DIRECTIONS FOR THIS TASK: Reproduce the passage of the article on EU rules for imported pharmaceutical ingredients from "February 13, 2006" up to and including "export to the US.".

February 13, 2006

The European Union (EU) has implemented new laws requiring Good Manufacturing Practice (GMP) standards for imports of Active Pharmaceutical Ingredients (APIs), a move that is expected to help domestic API producers compete against low cost counterparts in India and China.

Presently, around 70% of APIs used in Europe are imported from India and China, where there is often a lack of inspection or regulation of non-EU drug raw materials manufacturers. Implementing and maintaining a GMP regime amounts to a significant percentage of company costs. Most European producers comply with GMP standards in order to allow them to export to the US.

The US FDA inspects all API manufacturing facilities that supply products to the US, including those outside the country. Under the new EU regulations, drugmakers will be responsible for ensuring that all APIs come from GMP-compliant sources. However, the laws stop short at obliging mandatory inspections.

Part of the problem is the scale of the challenge. The US FDA inspects approximately 1,000 API producers, but the European Union (EU) has ten times as many suppliers. As a result, many European producers will have to check their suppliers themselves.

Smaller drugmakers are understandably concerned about the costs involved, and worry that more resources will end up being allocated to regulatory compliance than manufacturing. Meanwhile, some industry observers have criticised the directives as "toothless," decrying a lack of stiff penalties for those in breach of regulations.

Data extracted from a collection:
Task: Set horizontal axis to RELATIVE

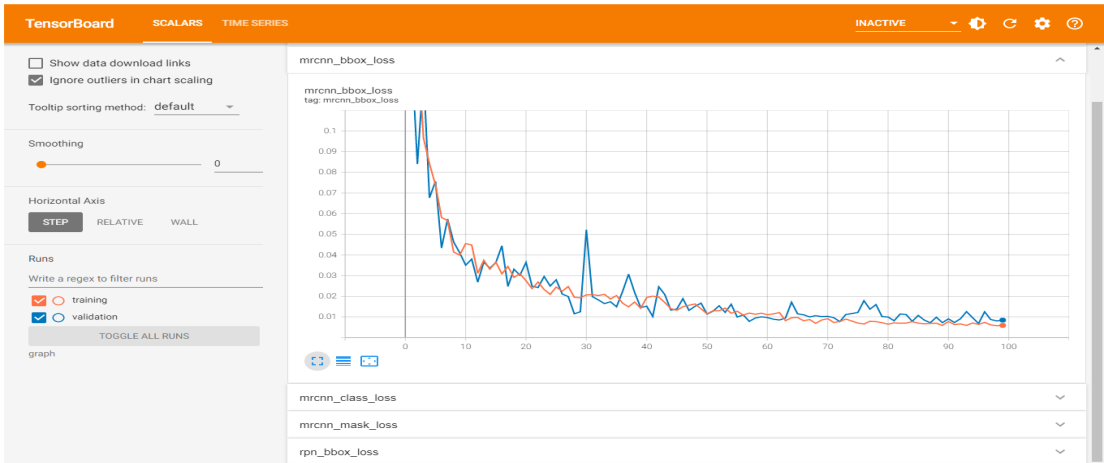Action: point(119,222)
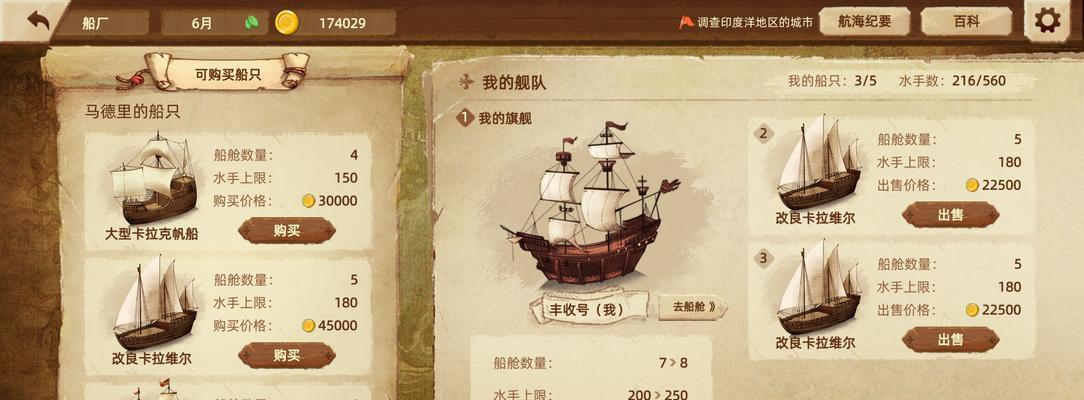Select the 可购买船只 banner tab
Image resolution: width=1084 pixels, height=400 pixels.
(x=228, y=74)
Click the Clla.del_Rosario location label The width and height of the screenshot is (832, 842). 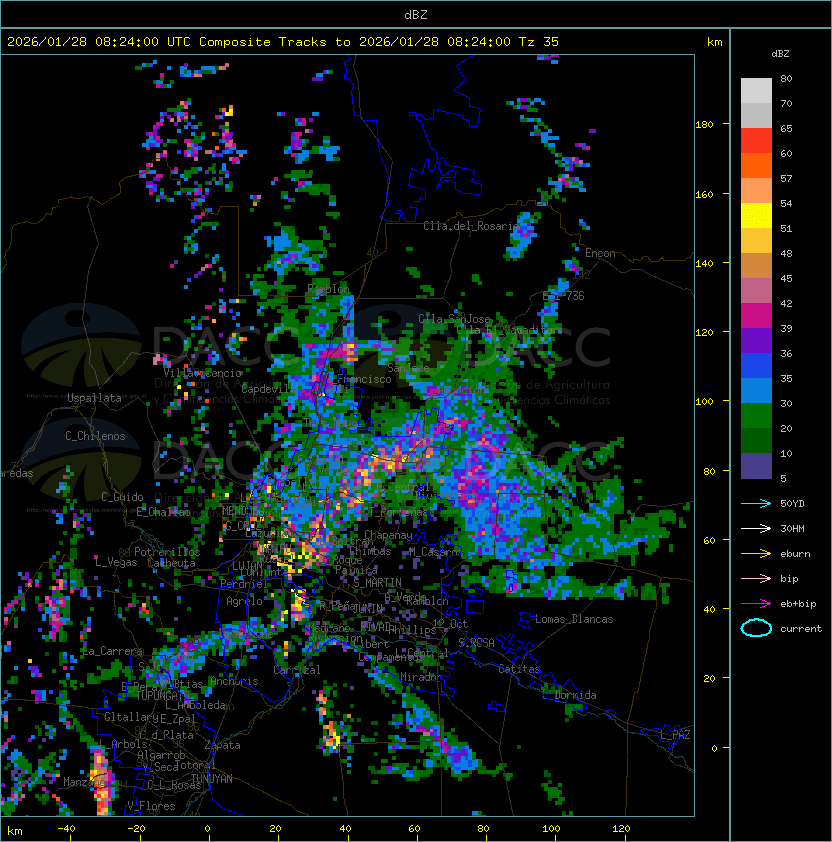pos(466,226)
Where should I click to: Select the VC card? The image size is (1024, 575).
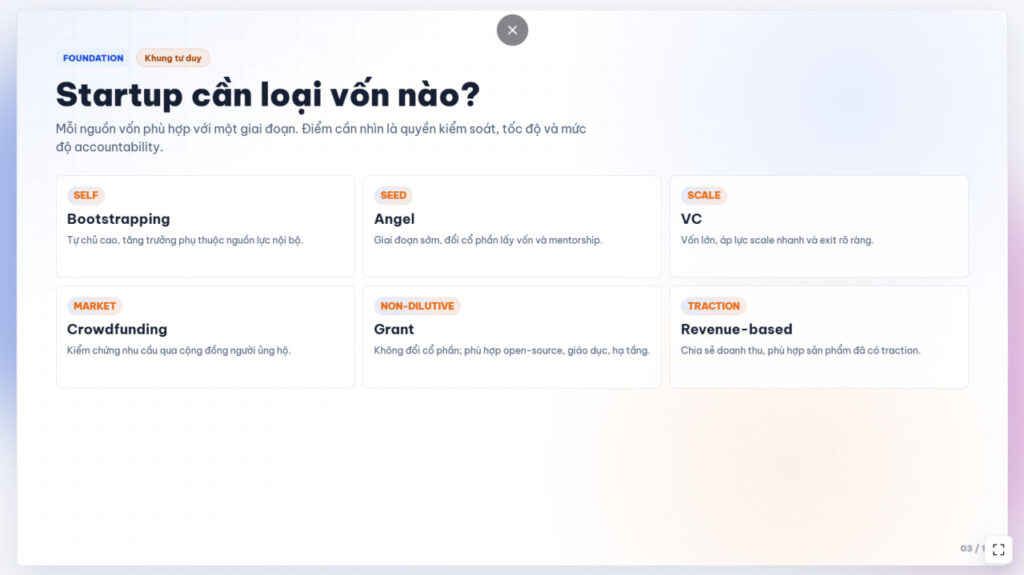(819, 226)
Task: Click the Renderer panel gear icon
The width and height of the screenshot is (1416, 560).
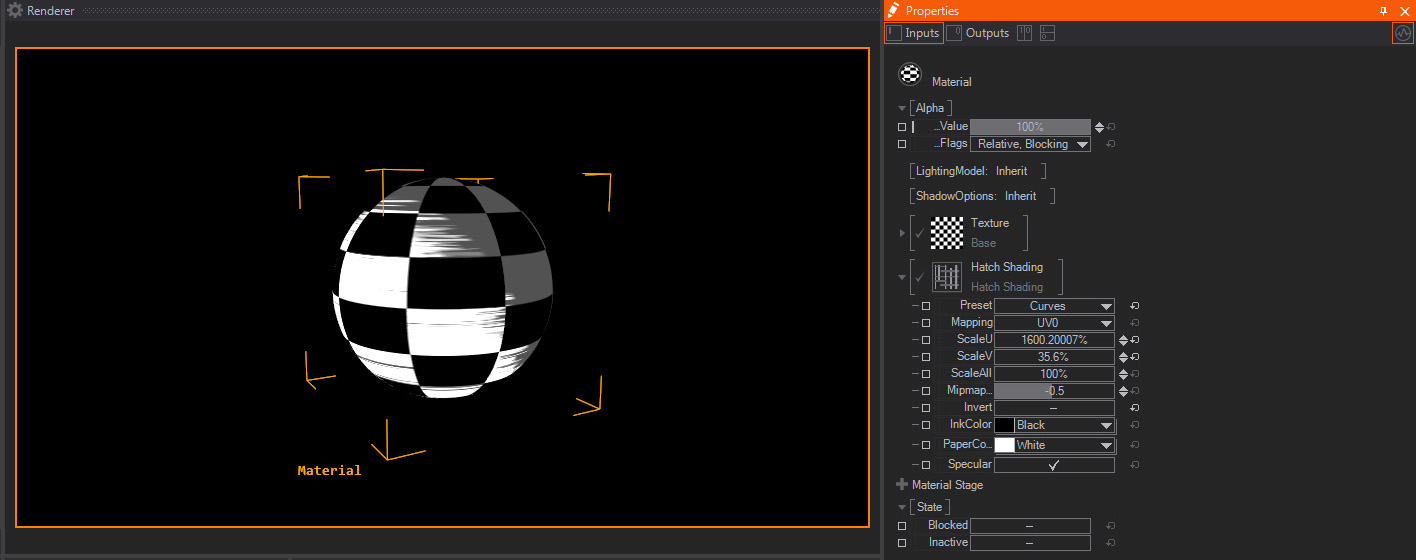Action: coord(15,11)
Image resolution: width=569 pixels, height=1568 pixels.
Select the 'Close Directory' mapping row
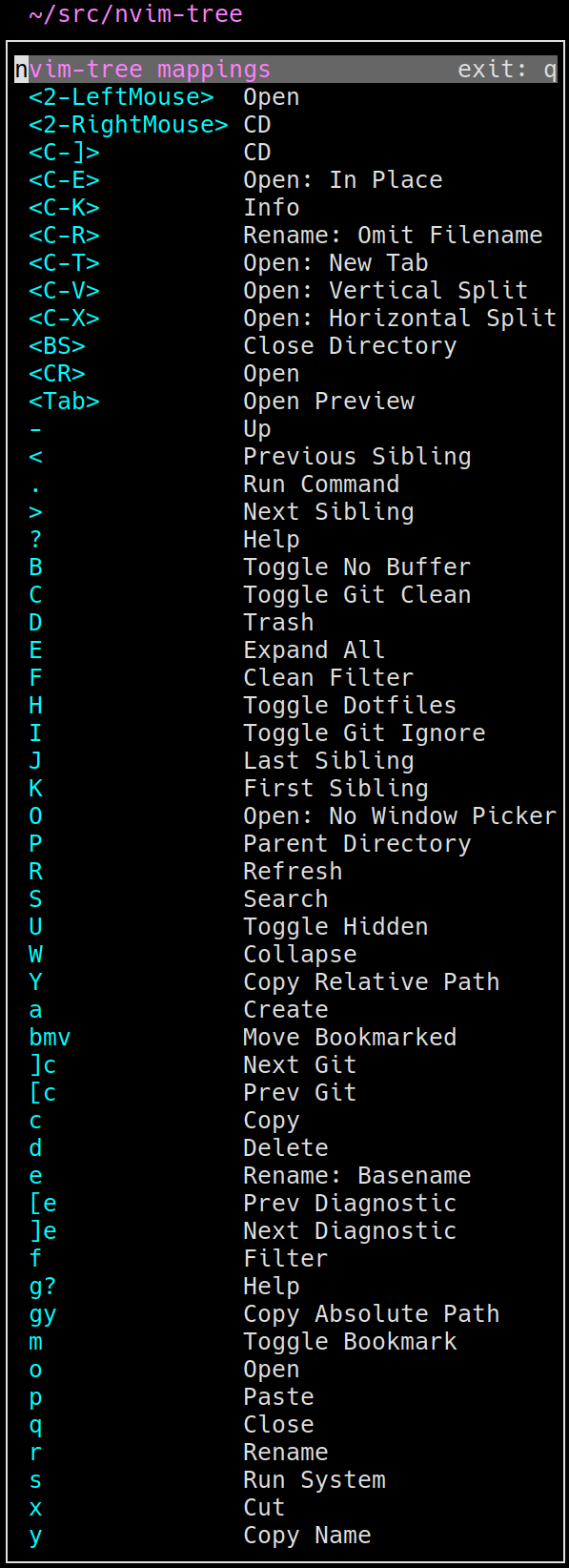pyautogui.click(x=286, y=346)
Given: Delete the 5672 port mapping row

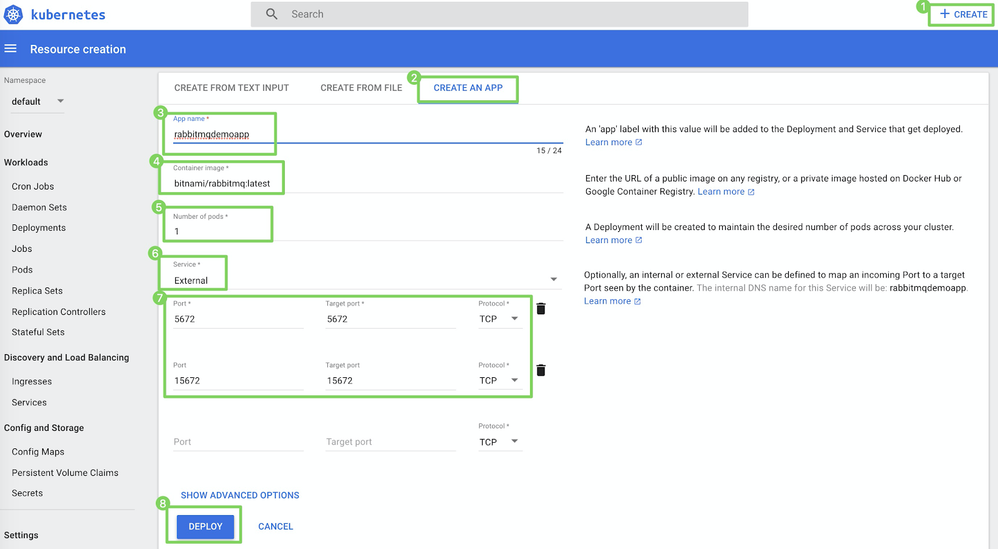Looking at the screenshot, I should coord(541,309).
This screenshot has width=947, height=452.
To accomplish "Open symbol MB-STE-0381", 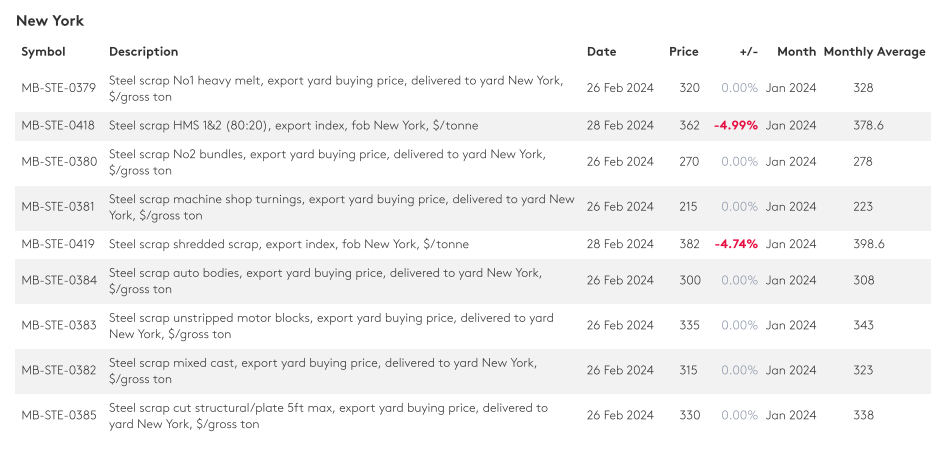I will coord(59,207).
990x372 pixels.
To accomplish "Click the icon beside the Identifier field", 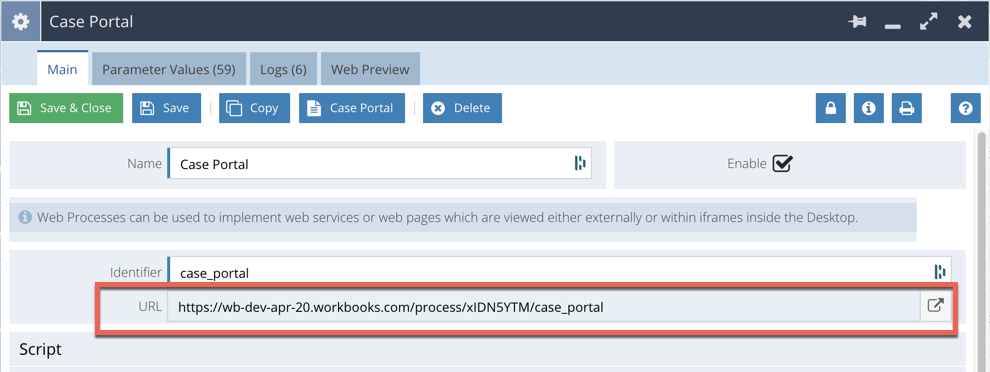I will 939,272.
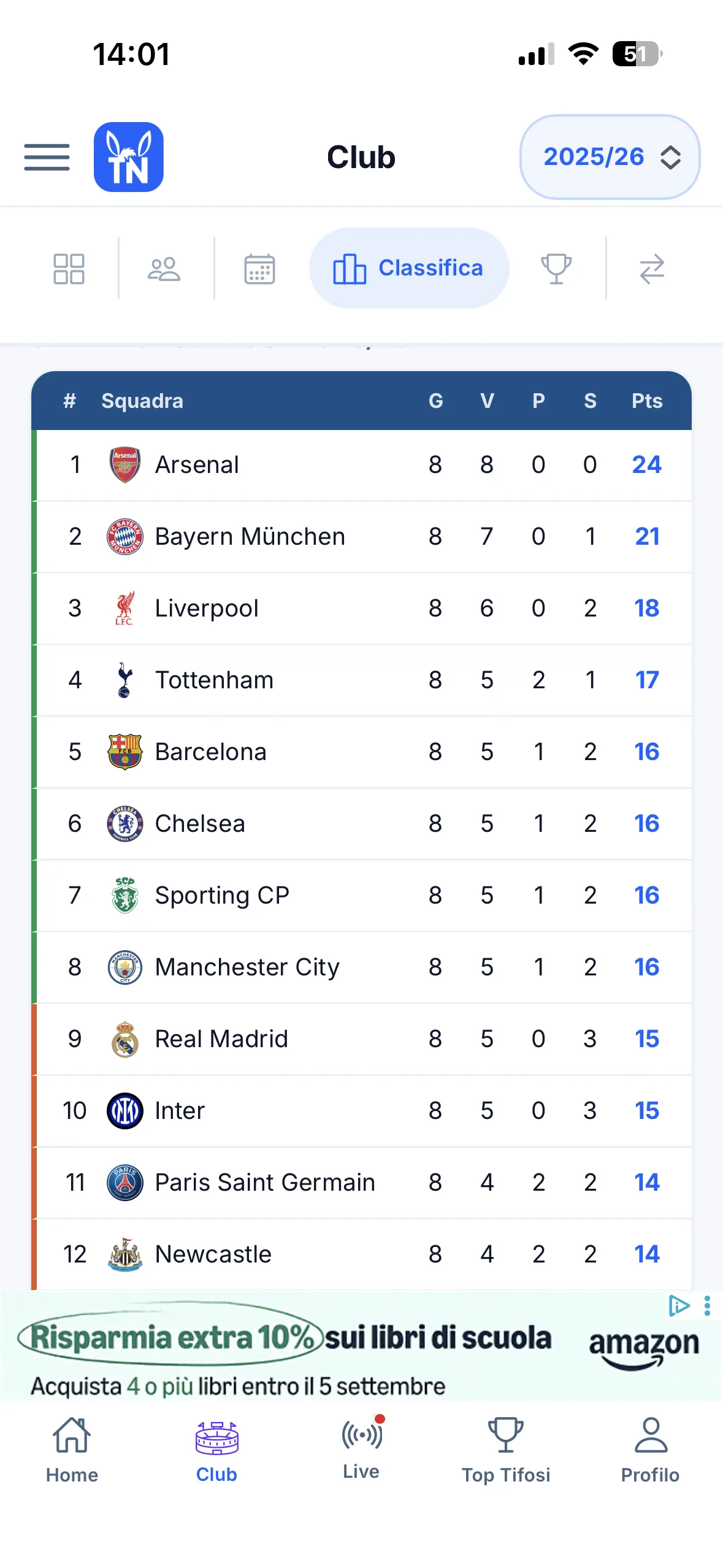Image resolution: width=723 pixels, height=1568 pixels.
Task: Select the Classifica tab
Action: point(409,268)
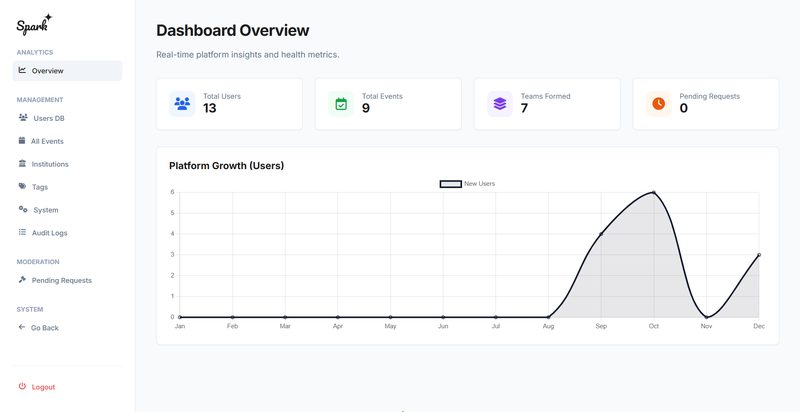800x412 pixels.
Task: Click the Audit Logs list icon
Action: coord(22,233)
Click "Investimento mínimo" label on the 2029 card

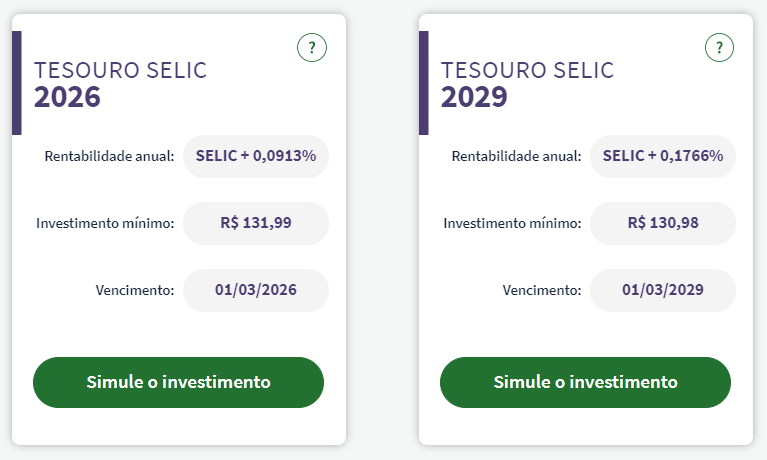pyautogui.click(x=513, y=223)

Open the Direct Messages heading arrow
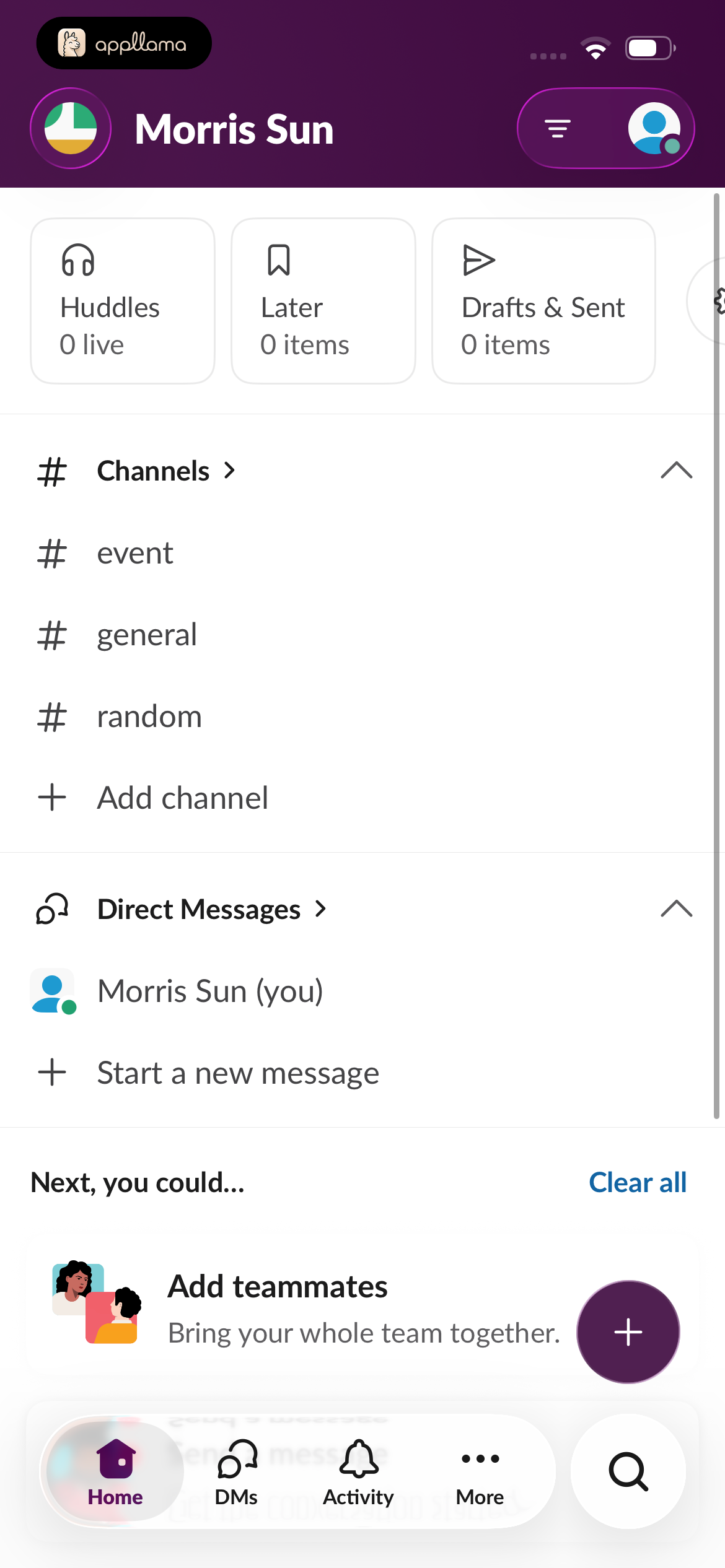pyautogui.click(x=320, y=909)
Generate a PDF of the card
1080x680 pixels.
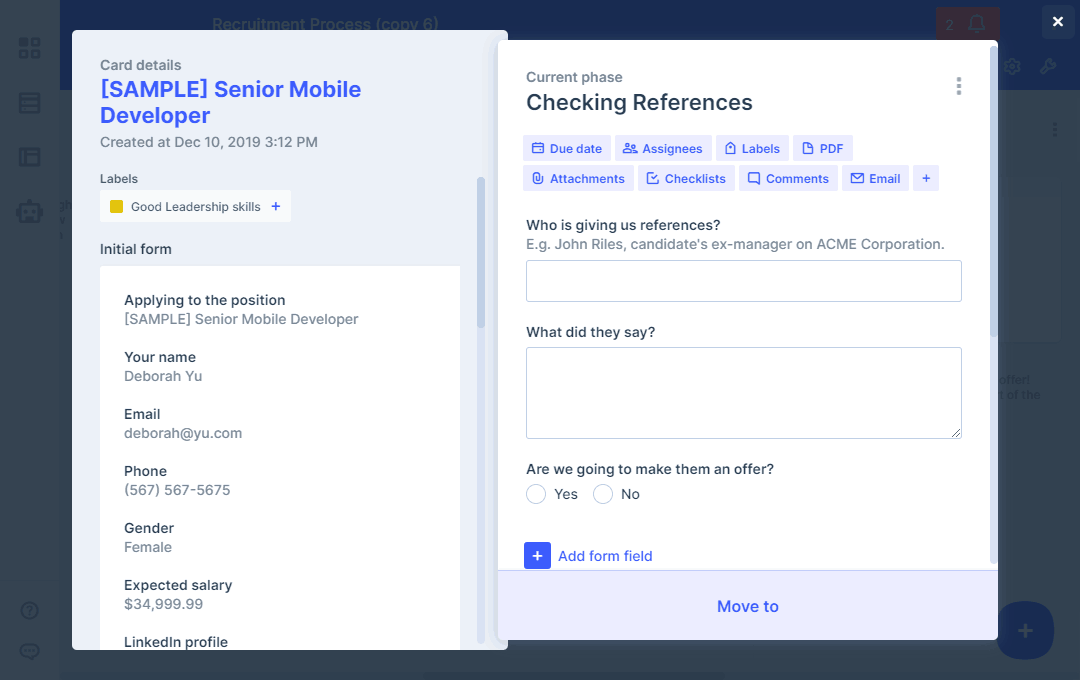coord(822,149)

ANSWER SPACE:
February 13, 2006

The European Union (EU) has implemented new laws requiring Good Manufacturing Practice (GMP) standards for imports of Active Pharmaceutical Ingredients (APIs), a move that is expected to help domestic API producers compete against low cost counterparts in India and China.

Presently, around 70% of APIs used in Europe are imported from India and China, where there is often a lack of inspection or regulation of non-EU drug raw materials manufacturers. Implementing and maintaining a GMP regime amounts to a significant percentage of company costs. Most European producers comply with GMP standards in order to allow them to export to the US.